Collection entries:
○ ○ ○ ○ ○

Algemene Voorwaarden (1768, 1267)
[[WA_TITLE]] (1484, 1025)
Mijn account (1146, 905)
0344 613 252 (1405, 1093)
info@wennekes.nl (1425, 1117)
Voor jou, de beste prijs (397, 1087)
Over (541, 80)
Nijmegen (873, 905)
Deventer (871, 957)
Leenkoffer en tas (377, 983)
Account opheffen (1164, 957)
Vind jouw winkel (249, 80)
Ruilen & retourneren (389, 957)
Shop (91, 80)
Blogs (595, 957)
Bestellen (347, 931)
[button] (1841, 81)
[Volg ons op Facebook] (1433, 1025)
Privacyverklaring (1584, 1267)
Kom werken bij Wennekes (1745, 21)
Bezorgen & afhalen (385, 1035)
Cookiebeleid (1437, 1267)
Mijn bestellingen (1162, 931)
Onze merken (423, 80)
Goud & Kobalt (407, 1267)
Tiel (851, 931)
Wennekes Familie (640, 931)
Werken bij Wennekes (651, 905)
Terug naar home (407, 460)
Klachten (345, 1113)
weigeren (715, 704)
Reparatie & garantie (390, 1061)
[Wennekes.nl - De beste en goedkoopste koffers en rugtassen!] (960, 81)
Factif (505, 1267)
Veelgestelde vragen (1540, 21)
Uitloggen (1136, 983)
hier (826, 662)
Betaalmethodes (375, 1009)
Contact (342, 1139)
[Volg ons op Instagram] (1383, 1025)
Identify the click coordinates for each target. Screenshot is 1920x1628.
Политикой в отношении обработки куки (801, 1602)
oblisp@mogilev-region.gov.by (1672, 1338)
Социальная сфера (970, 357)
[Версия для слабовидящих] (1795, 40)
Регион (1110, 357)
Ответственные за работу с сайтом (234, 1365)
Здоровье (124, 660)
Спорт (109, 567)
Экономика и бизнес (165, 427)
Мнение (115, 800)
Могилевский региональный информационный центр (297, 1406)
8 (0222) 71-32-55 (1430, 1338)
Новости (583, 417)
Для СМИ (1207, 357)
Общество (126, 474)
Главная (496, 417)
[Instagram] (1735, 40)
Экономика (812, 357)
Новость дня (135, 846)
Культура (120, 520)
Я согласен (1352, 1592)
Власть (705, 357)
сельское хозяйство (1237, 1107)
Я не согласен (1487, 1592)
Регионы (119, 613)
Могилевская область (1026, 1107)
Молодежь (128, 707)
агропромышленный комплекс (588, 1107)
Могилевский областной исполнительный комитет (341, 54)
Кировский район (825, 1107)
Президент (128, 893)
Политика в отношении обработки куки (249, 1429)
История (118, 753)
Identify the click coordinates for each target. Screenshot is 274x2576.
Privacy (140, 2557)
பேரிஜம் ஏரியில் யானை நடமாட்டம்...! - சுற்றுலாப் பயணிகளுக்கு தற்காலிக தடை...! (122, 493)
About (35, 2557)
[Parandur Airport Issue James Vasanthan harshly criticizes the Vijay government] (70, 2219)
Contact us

○ ○ ○ ○ ○

-- What is needed --
Reproduce the entries above exactly.

-- Written solution --
Algemene Voorwaarden (1768, 1267)
[[WA_TITLE]] (1484, 1025)
Mijn account (1146, 905)
0344 613 252 (1405, 1093)
info@wennekes.nl (1425, 1117)
Voor jou, de beste prijs (397, 1087)
Over (541, 80)
Nijmegen (873, 905)
Deventer (871, 957)
Leenkoffer en tas (377, 983)
Account opheffen (1164, 957)
Vind jouw winkel (249, 80)
Ruilen & retourneren (389, 957)
Shop (91, 80)
Blogs (595, 957)
Bestellen (347, 931)
[button] (1841, 81)
[Volg ons op Facebook] (1433, 1025)
Privacyverklaring (1584, 1267)
Kom werken bij Wennekes (1745, 21)
Bezorgen & afhalen (385, 1035)
Cookiebeleid (1437, 1267)
Mijn bestellingen (1162, 931)
Onze merken (423, 80)
Goud & Kobalt (407, 1267)
Tiel (851, 931)
Wennekes Familie (640, 931)
Werken bij Wennekes (651, 905)
Terug naar home (407, 460)
Klachten (345, 1113)
weigeren (715, 704)
Reparatie & garantie (390, 1061)
[Wennekes.nl - De beste en goedkoopste koffers en rugtassen!] (960, 81)
Factif (505, 1267)
Veelgestelde vragen (1540, 21)
Uitloggen (1136, 983)
hier (826, 662)
Betaalmethodes (375, 1009)
Contact (342, 1139)
[Volg ons op Instagram] (1383, 1025)
Identify the click coordinates for each target. Screenshot is 1920x1628.
Политикой в отношении обработки куки (801, 1602)
oblisp@mogilev-region.gov.by (1672, 1338)
Социальная сфера (970, 357)
[Версия для слабовидящих] (1795, 40)
Регион (1110, 357)
Ответственные за работу с сайтом (234, 1365)
Здоровье (124, 660)
Спорт (109, 567)
Экономика и бизнес (165, 427)
Мнение (115, 800)
Могилевский региональный информационный центр (297, 1406)
8 (0222) 71-32-55 (1430, 1338)
Новости (583, 417)
Для СМИ (1207, 357)
Общество (126, 474)
Главная (496, 417)
[Instagram] (1735, 40)
Экономика (812, 357)
Новость дня (135, 846)
Культура (120, 520)
Я согласен (1352, 1592)
Власть (705, 357)
сельское хозяйство (1237, 1107)
Я не согласен (1487, 1592)
Регионы (119, 613)
Могилевская область (1026, 1107)
Молодежь (128, 707)
агропромышленный комплекс (588, 1107)
Могилевский областной исполнительный комитет (341, 54)
Кировский район (825, 1107)
Президент (128, 893)
Политика в отношении обработки куки (249, 1429)
История (118, 753)
Identify the click coordinates for each target. Screenshot is 274x2576.
Privacy (140, 2557)
பேரிஜம் ஏரியில் யானை நடமாட்டம்...! - சுற்றுலாப் பயணிகளுக்கு தற்காலிக தடை...! (122, 493)
About (35, 2557)
[Parandur Airport Issue James Vasanthan harshly criticizes the Vijay government] (70, 2219)
Contact us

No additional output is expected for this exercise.